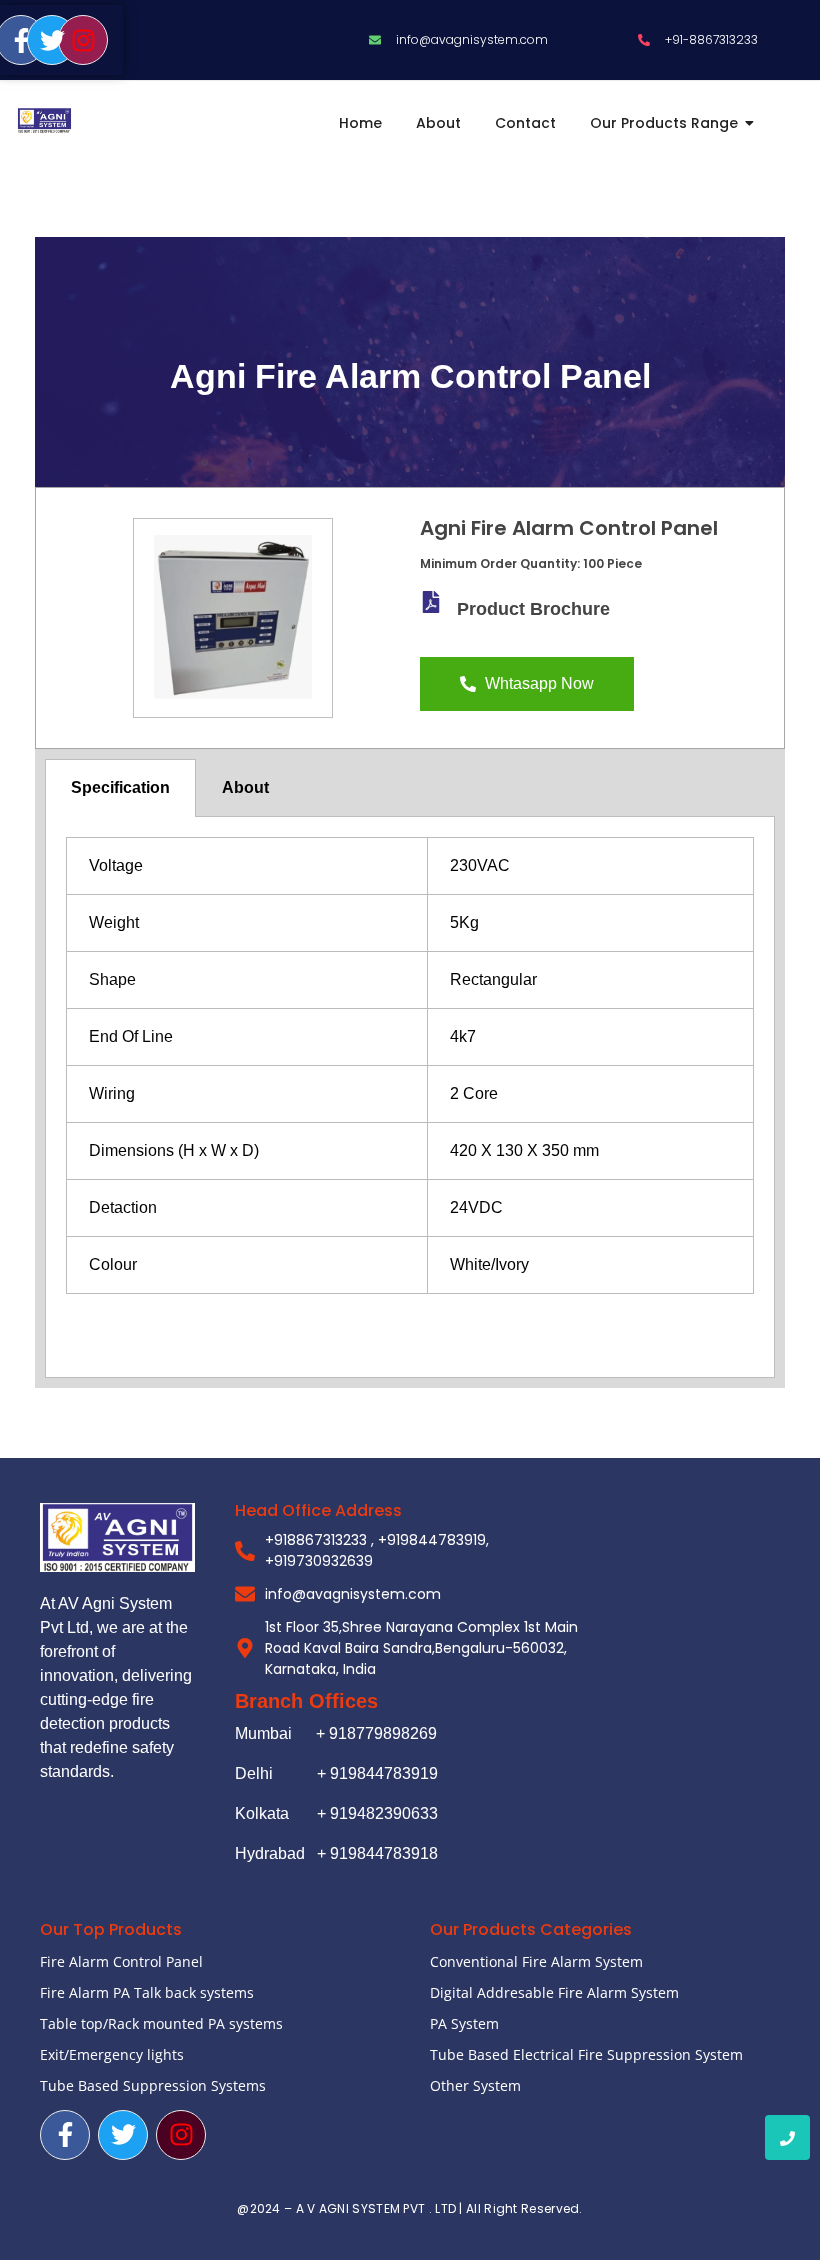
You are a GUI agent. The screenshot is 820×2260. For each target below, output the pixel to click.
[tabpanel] (410, 1097)
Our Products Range (664, 123)
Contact (525, 123)
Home (360, 123)
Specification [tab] (120, 787)
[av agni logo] (44, 120)
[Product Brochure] (431, 601)
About (438, 123)
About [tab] (245, 787)
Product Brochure (533, 609)
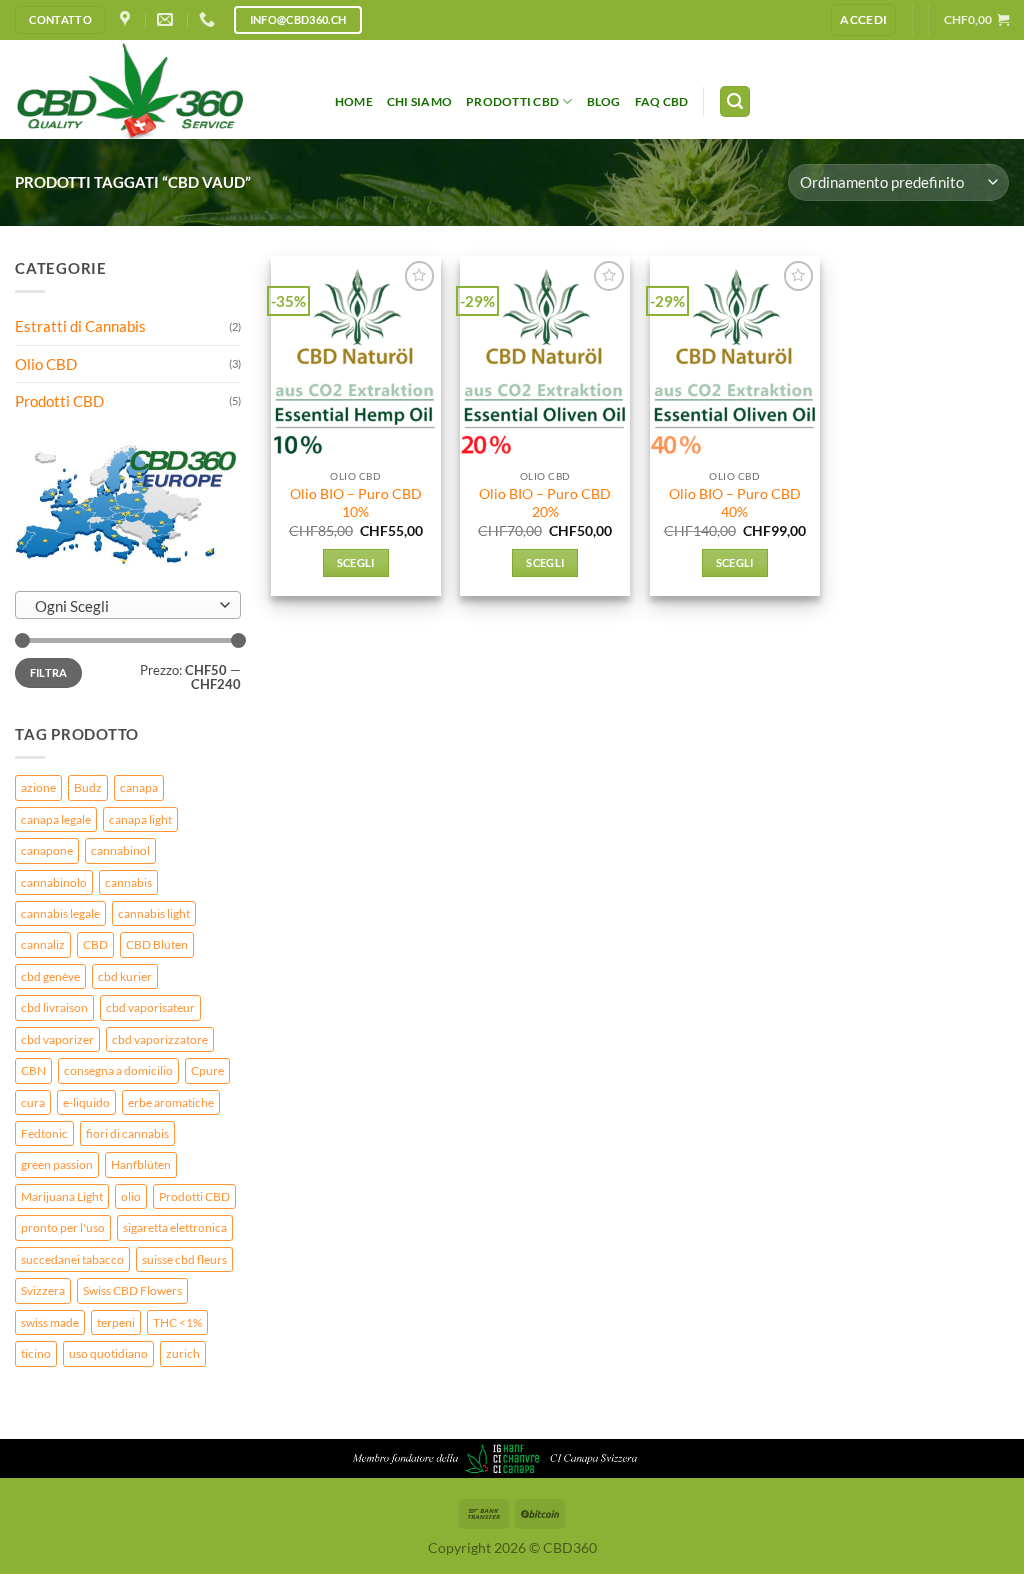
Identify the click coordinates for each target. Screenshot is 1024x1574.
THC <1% (177, 1322)
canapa (139, 787)
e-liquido (86, 1102)
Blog (604, 101)
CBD (95, 944)
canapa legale (56, 819)
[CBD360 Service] (160, 89)
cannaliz (43, 944)
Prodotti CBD (512, 101)
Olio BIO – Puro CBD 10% (356, 502)
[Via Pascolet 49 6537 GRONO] (127, 19)
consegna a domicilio (118, 1070)
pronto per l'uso (63, 1227)
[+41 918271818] (209, 19)
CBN (33, 1070)
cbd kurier (125, 976)
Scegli (356, 562)
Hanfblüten (141, 1164)
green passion (57, 1164)
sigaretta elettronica (175, 1227)
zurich (183, 1353)
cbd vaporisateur (150, 1007)
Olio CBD (46, 364)
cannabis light (154, 913)
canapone (47, 850)
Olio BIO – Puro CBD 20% (545, 502)
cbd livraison (54, 1007)
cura (33, 1102)
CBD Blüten (157, 944)
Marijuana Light (62, 1196)
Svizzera (43, 1290)
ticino (36, 1353)
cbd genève (50, 976)
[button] (863, 19)
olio (131, 1196)
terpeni (116, 1322)
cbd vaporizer (57, 1039)
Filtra (49, 672)
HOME (354, 101)
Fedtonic (44, 1133)
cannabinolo (54, 882)
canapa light (140, 819)
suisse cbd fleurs (184, 1259)
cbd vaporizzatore (160, 1039)
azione (38, 787)
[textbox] (123, 606)
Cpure (207, 1070)
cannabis (128, 882)
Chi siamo (419, 101)
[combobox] (128, 605)
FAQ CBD (662, 101)
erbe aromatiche (171, 1102)
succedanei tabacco (72, 1259)
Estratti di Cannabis (80, 326)
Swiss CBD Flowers (132, 1290)
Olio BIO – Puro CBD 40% (735, 502)
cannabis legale (60, 913)
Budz (88, 787)
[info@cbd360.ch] (167, 19)
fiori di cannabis (127, 1133)
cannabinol (120, 850)
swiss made (50, 1322)
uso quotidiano (108, 1353)
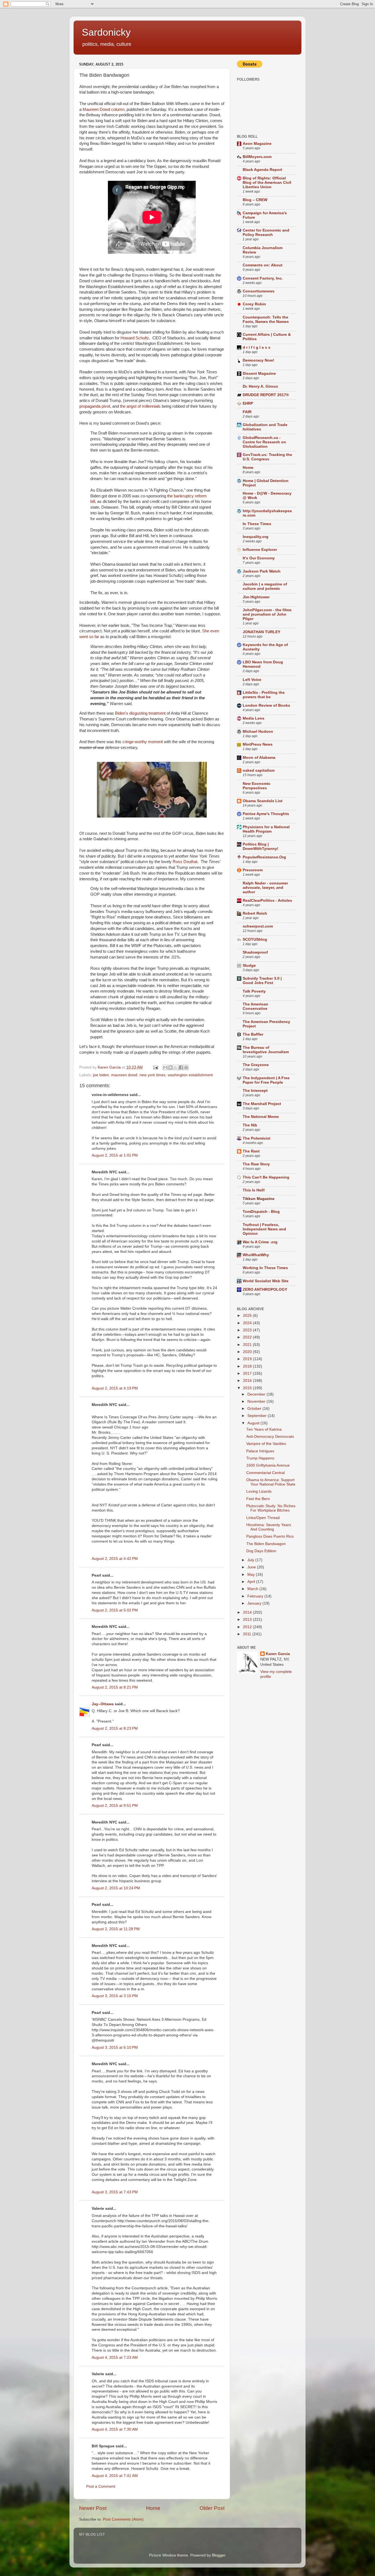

Exercise description =>
All of the material above must be retyped exactly, line for line, with the images dropped.

Exercise response =>
You are a GUI agent. The screenshot is 820×2260. For each target below, output the pixel to click.
[tabpanel] (410, 1097)
Our Products Range (664, 123)
Contact (525, 123)
Home (360, 123)
Specification [tab] (120, 787)
[av agni logo] (44, 120)
[Product Brochure] (431, 601)
About (438, 123)
About [tab] (245, 787)
Product Brochure (533, 609)
Identify the click coordinates for each target. Screenshot is 1024x1574.
THC <1% (177, 1322)
canapa (139, 787)
e-liquido (86, 1102)
Blog (604, 101)
CBD (95, 944)
canapa legale (56, 819)
[CBD360 Service] (160, 89)
cannaliz (43, 944)
Prodotti CBD (512, 101)
Olio BIO – Puro CBD 10% (356, 502)
[Via Pascolet 49 6537 GRONO] (127, 19)
consegna a domicilio (118, 1070)
pronto per l'uso (63, 1227)
[+41 918271818] (209, 19)
CBN (33, 1070)
cbd kurier (125, 976)
Scegli (356, 562)
Hanfblüten (141, 1164)
green passion (57, 1164)
sigaretta elettronica (175, 1227)
zurich (183, 1353)
cbd vaporisateur (150, 1007)
Olio CBD (46, 364)
cannabis light (154, 913)
canapone (47, 850)
Olio BIO – Puro CBD 20% (545, 502)
cbd livraison (54, 1007)
cura (33, 1102)
CBD Blüten (157, 944)
Marijuana Light (62, 1196)
Svizzera (43, 1290)
ticino (36, 1353)
cbd genève (50, 976)
[button] (863, 19)
olio (131, 1196)
terpeni (116, 1322)
cbd vaporizer (57, 1039)
Filtra (49, 672)
HOME (354, 101)
Fedtonic (44, 1133)
cannabinolo (54, 882)
canapa light (140, 819)
suisse cbd fleurs (184, 1259)
cbd vaporizzatore (160, 1039)
azione (38, 787)
[textbox] (123, 606)
Cpure (207, 1070)
cannabis (128, 882)
Chi siamo (419, 101)
[combobox] (128, 605)
FAQ CBD (662, 101)
erbe aromatiche (171, 1102)
succedanei tabacco (72, 1259)
Estratti di Cannabis (80, 326)
Swiss CBD Flowers (132, 1290)
Olio BIO – Puro CBD 40% (735, 502)
cannabis legale (60, 913)
Budz (88, 787)
[info@cbd360.ch] (167, 19)
fiori di cannabis (127, 1133)
cannabinol (120, 850)
swiss made (50, 1322)
uso quotidiano (108, 1353)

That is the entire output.